Jason Lewry

Personal information
- Full name: Jason David Lewry
- Born: 2 April 1971 (age 55) Worthing, Sussex, England
- Height: 6 ft 3 in (1.91 m)
- Batting: Left-handed
- Bowling: Left-arm fast-medium

Domestic team information
- 1994–2009: Sussex

Career statistics
| Competition | FC | LA | T20 |
| Matches | 187 | 79 | 11 |
| Runs scored | 1,834 | 217 | 10 |
| Batting average | 10.13 | 7.48 | 3.33 |
| 100s/50s | 0/2 | 0/0 | 0/0 |
| Top score | 72 | 16* | 8* |
| Balls bowled | 31,896 | 3,579 | 197 |
| Wickets | 621 | 100 | 14 |
| Bowling average | 27.10 | 27.68 | 17.07 |
| 5 wickets in innings | 31 | 0 | 0 |
| 10 wickets in match | 4 | 0 | 0 |
| Best bowling | 8/106 | 4/29 | 3/34 |
| Catches/stumpings | 52/– | 13/– | 4/– |
- Source: Cricinfo, 31 October 2009

= Jason Lewry =

English cricketer

Jason Lewry (born 2 April 1971) is an English former cricketer. He was a left-handed batsman and a left-arm fast-medium bowler. Born in Worthing, he played for Sussex from the beginning of his career in 1994 until his retirement in 2009, a career spanning 16 years, in spite of numerous injuries.

== Career ==

Lewry began his first-class career at Sussex in 1994, and spent his whole career with Sussex. He had been successful for Goring Cricket Club in 1993, and had also played for the Duchess of Norfolk's XI against the Marylebone Cricket Club (MCC) at Arundel Castle.

In 1996, he played for a "Rest of England" side in 1996, and was a possibility for the 1996 England A tour, until he suffered an injury—later diagnosed as a stress fracture in his back. Lewry did not bowl for 22 months, and missed the entire 1997 season.

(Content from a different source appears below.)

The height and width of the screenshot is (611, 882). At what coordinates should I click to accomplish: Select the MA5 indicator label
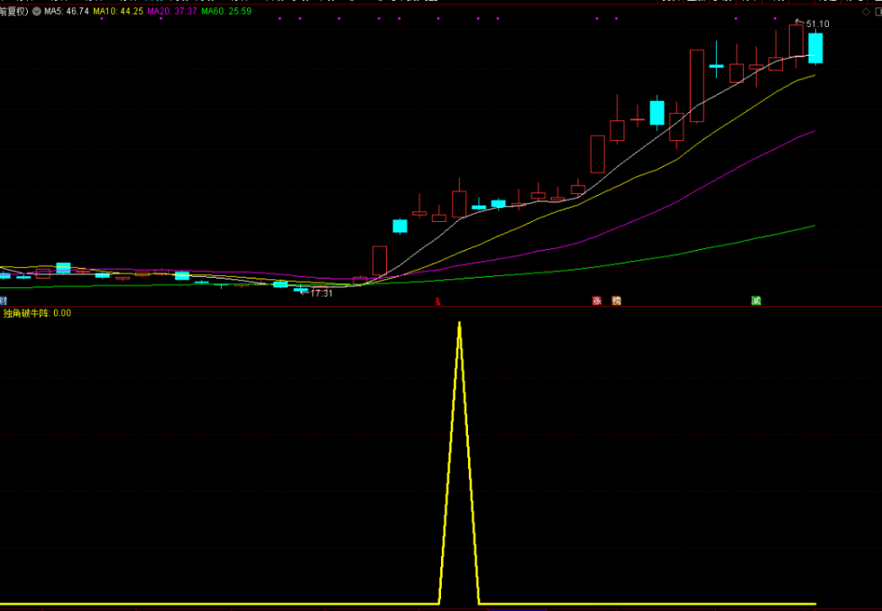66,11
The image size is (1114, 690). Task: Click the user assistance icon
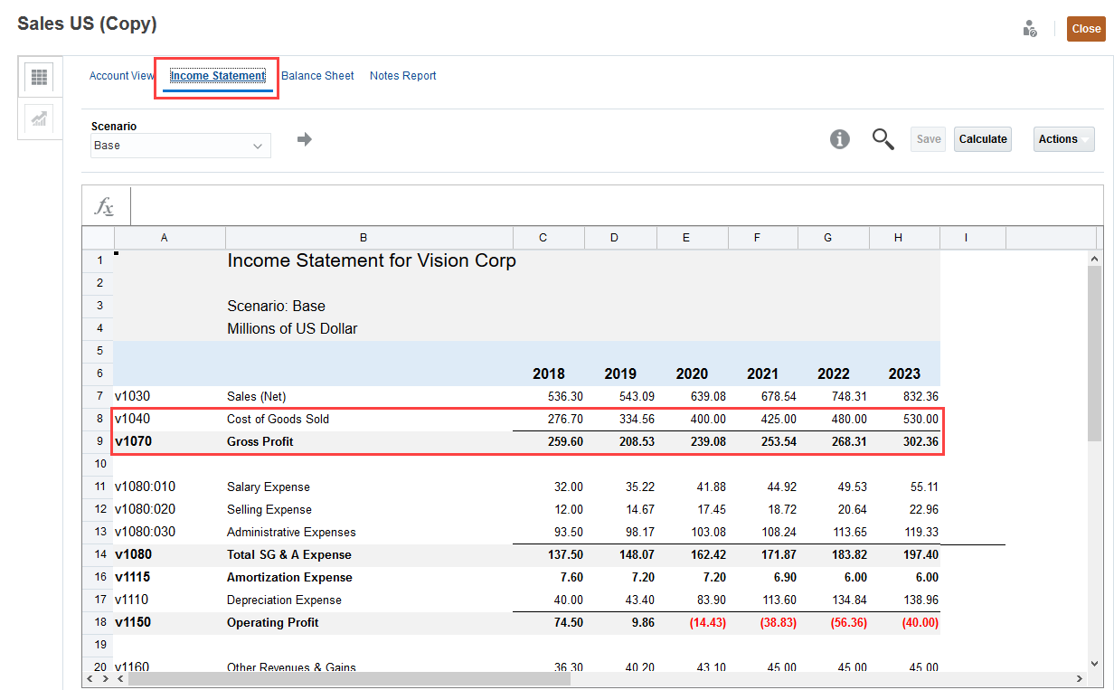coord(1029,28)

Lewry returned to cricket in 1998, and in a match against Gloucestershire, he took a hat-trick with deliveries in two innings. He took the wicket of Mike Smith to end Gloucestershire's first innings, and then with the first two balls of their second innings, he took the wickets of Nick Trainor and Dominic Hewson, to complete his hat-trick. He took 60 Championship wickets in the season, and in 1998/99 was selected for an England A tour of South Africa and Zimbabwe. Lewry played two matches, against Zimbabwe Cricket Union President's XI, and Zimbabwe A, but was forced to return to England early, due to a troublesome shoulder that required surgery. On the tour, Lewry had also suffered knee problems and food poisoning. He never played for England teams again, and when fellow left-armer Ryan Sidebottom was chosen ahead of him for the England team in 2001, this signalled the end of his international career.

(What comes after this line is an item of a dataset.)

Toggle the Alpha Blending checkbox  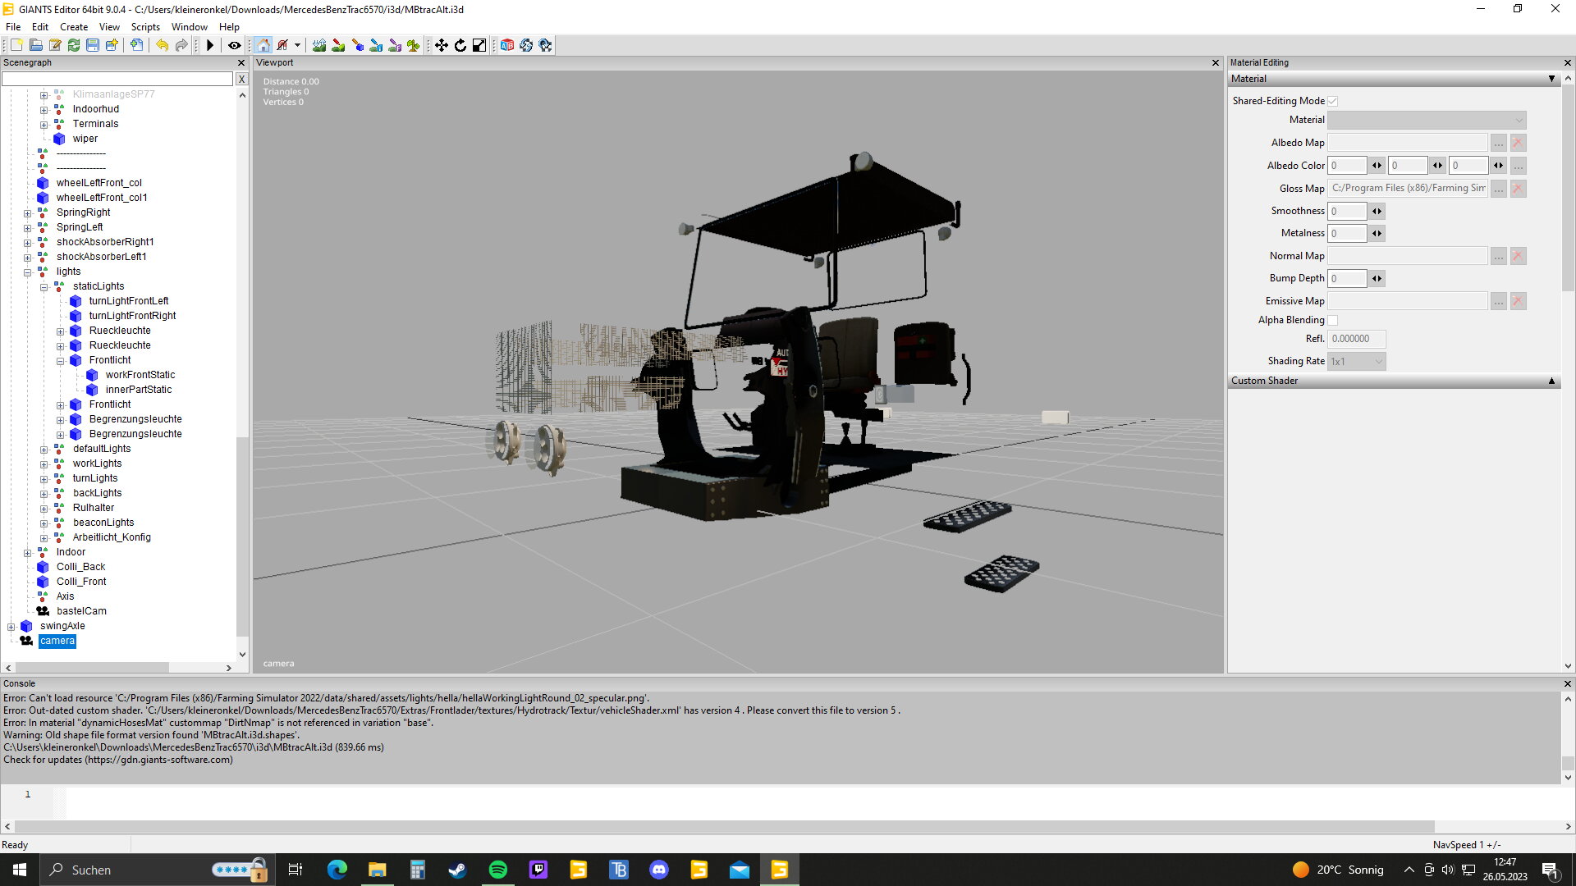tap(1333, 320)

In 1999, Lewry discussed the possibility of a move with Nottinghamshire and Hampshire, but ultimately stayed at Sussex. In 2001, Lewry took seven wickets in 14 balls in a County Championship match against Hampshire. It was the best County Championship bowling since 1971, when Pat Pocock took 7 wickets in 11 balls, and in the process, Lewry became the first Sussex player for 20 years to take a hat-trick at Hove, and achieved his career-best match figures of 13–79. Lewry was given a Benefit Year by Sussex in 2002, and in 2003, Lewry took 8/106 in the County Championship title-deciding match, as Sussex won their first title. He played every Championship game in 2003, taking 42 wickets.

In 2004, Lewry was the third wicket as Dimitri Mascarenhas took the first hat-trick in Twenty20 cricket. He took 40 wickets in 2005, but missed the last six matches due to a groin injury. He returned to the side for the 2006 season, and was part of the side that won the Championship that season, and also in 2007.
From 2004, Lewry played fewer List A matches, playing only seven times between 2004 and 2008. Lewry was the leading wicket-taker in the 2008 County Championship, taking 41 wickets. For the 2009 season, he signed a contract only to play Championship matches, saying "I have only played seven games since 2004 so I have effectively retired from one-day cricket anyway" and "I want to play on and prolong my career. I certainly wouldn’t go anywhere else – I’m Sussex through and through."

After the 2009 season, in which he took 10 wickets, Lewry announced his retirement from first-class cricket; He had hinted at retirement many times since 2005, so much so that his hints at retirement "have become something of a joke in Sussex". Lewry actually retired this time. He went to play for Goring Cricket Club, the team that he had left in 1994 to join Sussex.